__Dataset entries__
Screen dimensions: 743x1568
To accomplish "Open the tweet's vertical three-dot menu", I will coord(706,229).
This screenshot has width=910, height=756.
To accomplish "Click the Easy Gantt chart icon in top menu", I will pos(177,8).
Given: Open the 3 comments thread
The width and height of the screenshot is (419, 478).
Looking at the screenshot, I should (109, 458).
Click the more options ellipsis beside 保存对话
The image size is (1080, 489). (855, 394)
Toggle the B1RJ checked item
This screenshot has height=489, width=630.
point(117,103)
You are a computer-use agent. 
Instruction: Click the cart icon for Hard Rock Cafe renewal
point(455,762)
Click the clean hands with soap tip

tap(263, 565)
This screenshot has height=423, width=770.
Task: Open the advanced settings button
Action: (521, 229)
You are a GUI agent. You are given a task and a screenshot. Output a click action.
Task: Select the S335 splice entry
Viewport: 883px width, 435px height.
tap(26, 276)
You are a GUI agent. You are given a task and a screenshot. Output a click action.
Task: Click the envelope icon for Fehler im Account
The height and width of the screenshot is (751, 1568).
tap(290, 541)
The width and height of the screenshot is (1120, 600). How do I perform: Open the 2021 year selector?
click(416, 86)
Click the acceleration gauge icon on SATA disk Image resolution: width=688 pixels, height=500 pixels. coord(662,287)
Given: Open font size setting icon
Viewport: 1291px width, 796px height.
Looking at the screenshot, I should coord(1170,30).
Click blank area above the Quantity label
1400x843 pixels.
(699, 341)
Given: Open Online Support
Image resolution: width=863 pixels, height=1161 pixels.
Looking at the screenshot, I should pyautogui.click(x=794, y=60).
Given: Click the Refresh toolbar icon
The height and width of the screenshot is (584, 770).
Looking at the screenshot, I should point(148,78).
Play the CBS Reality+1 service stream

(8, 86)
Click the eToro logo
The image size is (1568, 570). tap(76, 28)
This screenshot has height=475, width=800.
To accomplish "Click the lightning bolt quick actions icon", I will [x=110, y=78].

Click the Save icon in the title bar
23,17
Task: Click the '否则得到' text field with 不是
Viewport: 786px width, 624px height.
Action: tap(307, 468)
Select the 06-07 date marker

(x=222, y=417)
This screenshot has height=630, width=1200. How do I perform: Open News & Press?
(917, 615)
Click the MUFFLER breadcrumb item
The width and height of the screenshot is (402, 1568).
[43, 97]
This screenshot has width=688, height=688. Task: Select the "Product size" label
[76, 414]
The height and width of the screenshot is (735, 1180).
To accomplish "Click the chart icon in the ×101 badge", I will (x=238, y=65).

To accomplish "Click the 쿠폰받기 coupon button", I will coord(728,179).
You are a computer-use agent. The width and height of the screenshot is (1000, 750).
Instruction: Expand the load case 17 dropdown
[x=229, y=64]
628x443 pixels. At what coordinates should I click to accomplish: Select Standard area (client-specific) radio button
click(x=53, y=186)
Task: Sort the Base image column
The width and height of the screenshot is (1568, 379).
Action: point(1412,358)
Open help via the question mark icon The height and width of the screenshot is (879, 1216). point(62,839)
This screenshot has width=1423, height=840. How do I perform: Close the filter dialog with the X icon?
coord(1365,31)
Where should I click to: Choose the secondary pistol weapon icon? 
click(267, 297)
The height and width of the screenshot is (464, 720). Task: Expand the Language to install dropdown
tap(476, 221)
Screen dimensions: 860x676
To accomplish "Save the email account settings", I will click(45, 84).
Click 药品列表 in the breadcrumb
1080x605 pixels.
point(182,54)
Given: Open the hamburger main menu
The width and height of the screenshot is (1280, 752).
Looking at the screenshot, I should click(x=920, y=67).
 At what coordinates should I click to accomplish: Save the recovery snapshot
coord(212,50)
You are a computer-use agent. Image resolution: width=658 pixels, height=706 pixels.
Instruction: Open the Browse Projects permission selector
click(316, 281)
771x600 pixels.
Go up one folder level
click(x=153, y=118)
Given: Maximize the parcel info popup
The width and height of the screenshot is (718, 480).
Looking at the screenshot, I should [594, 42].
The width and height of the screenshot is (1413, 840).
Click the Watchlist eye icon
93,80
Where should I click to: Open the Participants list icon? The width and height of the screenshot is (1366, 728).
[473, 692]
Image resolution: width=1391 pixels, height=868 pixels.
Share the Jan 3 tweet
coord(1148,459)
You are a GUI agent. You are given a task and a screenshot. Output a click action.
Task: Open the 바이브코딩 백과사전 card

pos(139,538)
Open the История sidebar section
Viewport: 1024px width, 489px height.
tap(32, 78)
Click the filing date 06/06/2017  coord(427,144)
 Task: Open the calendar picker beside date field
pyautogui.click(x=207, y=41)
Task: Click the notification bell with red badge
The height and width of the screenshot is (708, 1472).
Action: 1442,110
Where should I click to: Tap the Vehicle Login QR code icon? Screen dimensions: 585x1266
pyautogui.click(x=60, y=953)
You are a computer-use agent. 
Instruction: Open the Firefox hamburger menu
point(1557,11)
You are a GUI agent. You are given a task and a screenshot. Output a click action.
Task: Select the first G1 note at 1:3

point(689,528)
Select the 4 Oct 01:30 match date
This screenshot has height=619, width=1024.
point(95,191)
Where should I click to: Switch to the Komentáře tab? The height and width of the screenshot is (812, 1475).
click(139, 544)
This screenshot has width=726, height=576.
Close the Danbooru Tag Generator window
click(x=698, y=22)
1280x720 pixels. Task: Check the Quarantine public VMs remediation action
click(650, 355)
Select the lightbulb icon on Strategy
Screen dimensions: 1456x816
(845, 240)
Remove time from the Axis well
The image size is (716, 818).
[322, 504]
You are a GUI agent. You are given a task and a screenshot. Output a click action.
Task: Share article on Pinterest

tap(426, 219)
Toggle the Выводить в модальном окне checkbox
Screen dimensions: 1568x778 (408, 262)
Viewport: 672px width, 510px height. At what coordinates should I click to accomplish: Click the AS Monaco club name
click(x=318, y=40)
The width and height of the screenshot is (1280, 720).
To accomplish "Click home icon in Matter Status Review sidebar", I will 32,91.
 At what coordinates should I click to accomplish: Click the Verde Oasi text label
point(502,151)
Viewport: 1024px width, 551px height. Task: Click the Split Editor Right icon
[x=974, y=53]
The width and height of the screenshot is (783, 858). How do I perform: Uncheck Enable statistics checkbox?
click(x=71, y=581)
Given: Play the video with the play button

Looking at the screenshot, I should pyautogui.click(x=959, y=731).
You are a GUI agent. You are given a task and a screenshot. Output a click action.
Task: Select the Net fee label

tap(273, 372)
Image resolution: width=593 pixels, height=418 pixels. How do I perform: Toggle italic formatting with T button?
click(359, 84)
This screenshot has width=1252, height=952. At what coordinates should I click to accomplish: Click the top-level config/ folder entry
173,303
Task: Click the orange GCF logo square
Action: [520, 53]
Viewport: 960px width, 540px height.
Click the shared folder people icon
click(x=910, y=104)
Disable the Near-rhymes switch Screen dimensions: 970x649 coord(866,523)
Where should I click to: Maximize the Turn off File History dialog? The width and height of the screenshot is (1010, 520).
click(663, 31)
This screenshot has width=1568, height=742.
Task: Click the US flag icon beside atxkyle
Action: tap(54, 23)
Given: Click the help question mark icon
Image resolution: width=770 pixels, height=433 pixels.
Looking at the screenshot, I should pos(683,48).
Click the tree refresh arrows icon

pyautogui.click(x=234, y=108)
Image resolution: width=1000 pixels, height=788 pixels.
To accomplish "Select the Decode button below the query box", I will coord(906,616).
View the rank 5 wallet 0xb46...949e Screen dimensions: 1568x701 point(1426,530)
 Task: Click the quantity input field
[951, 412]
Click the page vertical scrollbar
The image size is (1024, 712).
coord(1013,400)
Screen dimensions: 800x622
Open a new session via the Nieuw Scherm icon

__Exercise instructions__
Number of lines above that include "computer": state it and nothing else.

__Exercise response__
4